Denmark’s Financial Supervisory Authority (FSA) has earlier today announced it would grant 18 additional months to businesses for the implementation of strong customer authentication (SCA).
The extension only applies to card payments on the Internet. The longer implementation period must ensure that the transition to the new rules does not cause major disruptions to Danish e-commerce.
On September 14, new EU rules on strong customer authentication (two-factor authentication) are set to take effect when electronic payments are initiated. On June 21, 2019, the European Banking Authority (EBA) published an opinion on the interpretation of the rules on strong customer authentication and on the market’s preparation for these requirements. In this connection, EBA found that, especially in e-commerce, there are still problems in complying with the new rules. Against this background, EBA proposes that national regulators may give the businesses additional time to implement the new rules.
Since then, the Danish FSA has had a dialogue with representatives from the participants in the Danish payment market. Against this background, it is the opinion of the Danish FSA that it will not be possible to implement the new rules from September 14 without far-reaching consequences for Danish e-commerce. This is mainly due to the fact that a large number of businesses and so-called payment gateways that provide technical solutions to the e-shops have not been able to implement the new solutions.
The regulator belives that the market may be ready to comply with the new rules on March 14, 2021. Therefore, the Danish FSA will allow card issuers, card acquirers and e-commerce an additional 18 months to ensure compliance with the new rules.
The action taken by Denmark’s FSA is similar to that announced in August this year by the UK Financial Conduct Authority (FCA).

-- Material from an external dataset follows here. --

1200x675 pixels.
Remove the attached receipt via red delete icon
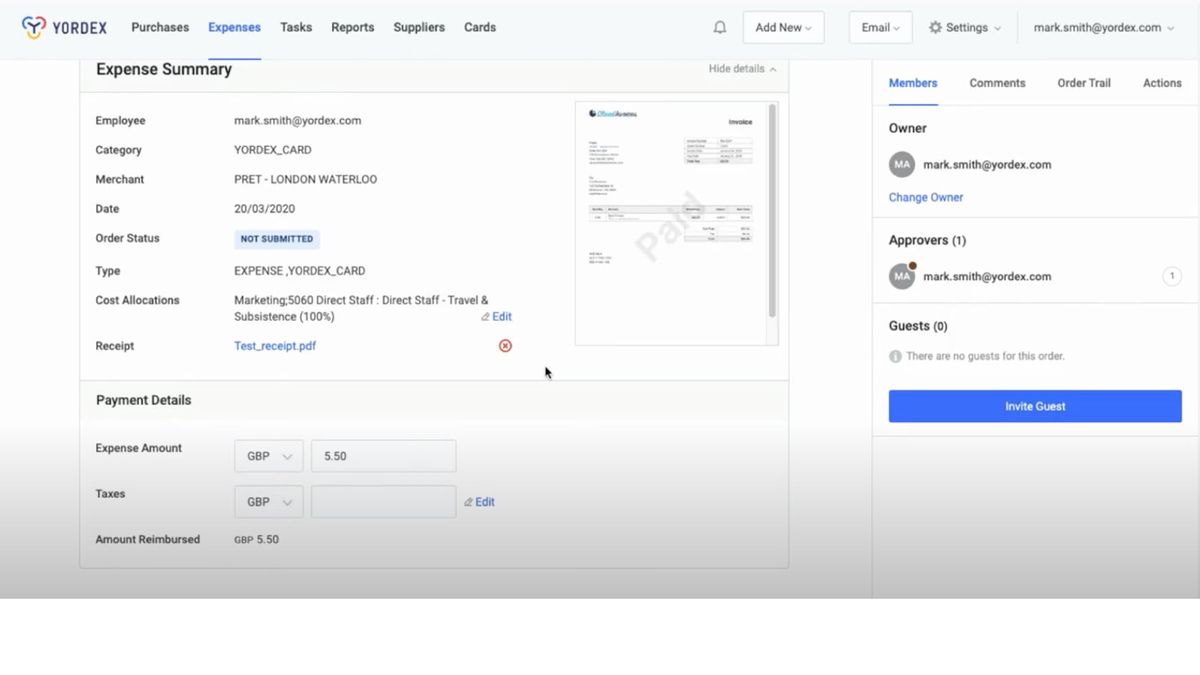pos(505,345)
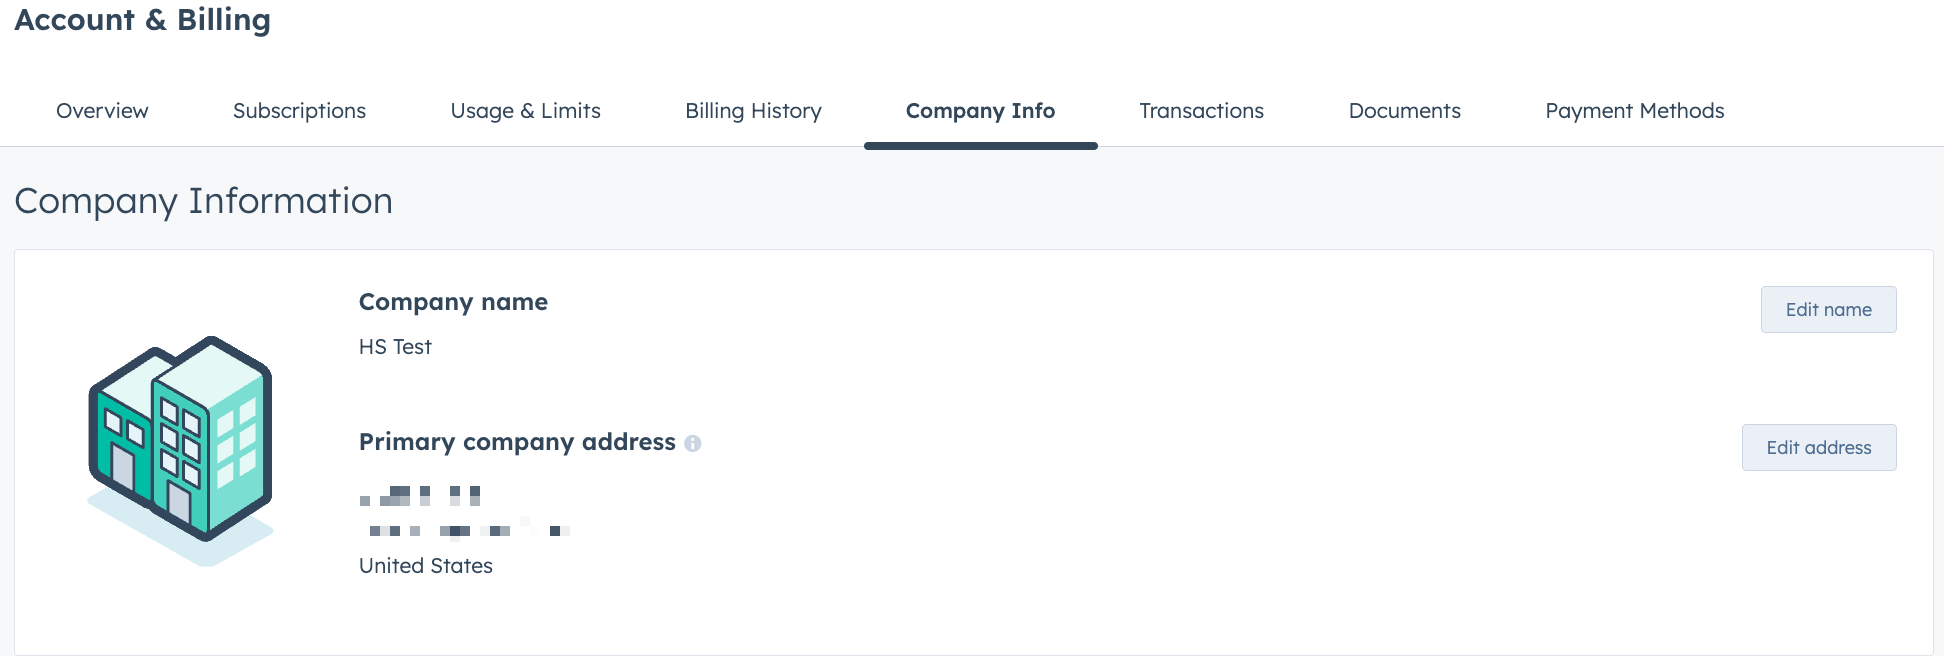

On August 13, 2019, the FCA said it agreed an 18-month plan to implement SCA with the e-commerce industry of card issuers, payments firm and online retailers.
SCA is defined as an “authentication based on the use of two or more elements categorised as knowledge (something only the user knows), possession (something only the user possesses) and inherence (something the user is) that are independent, in that the breach of one does not compromise the reliability of the others, and is designed in such a way as to protect the confidentiality of the authentication data.”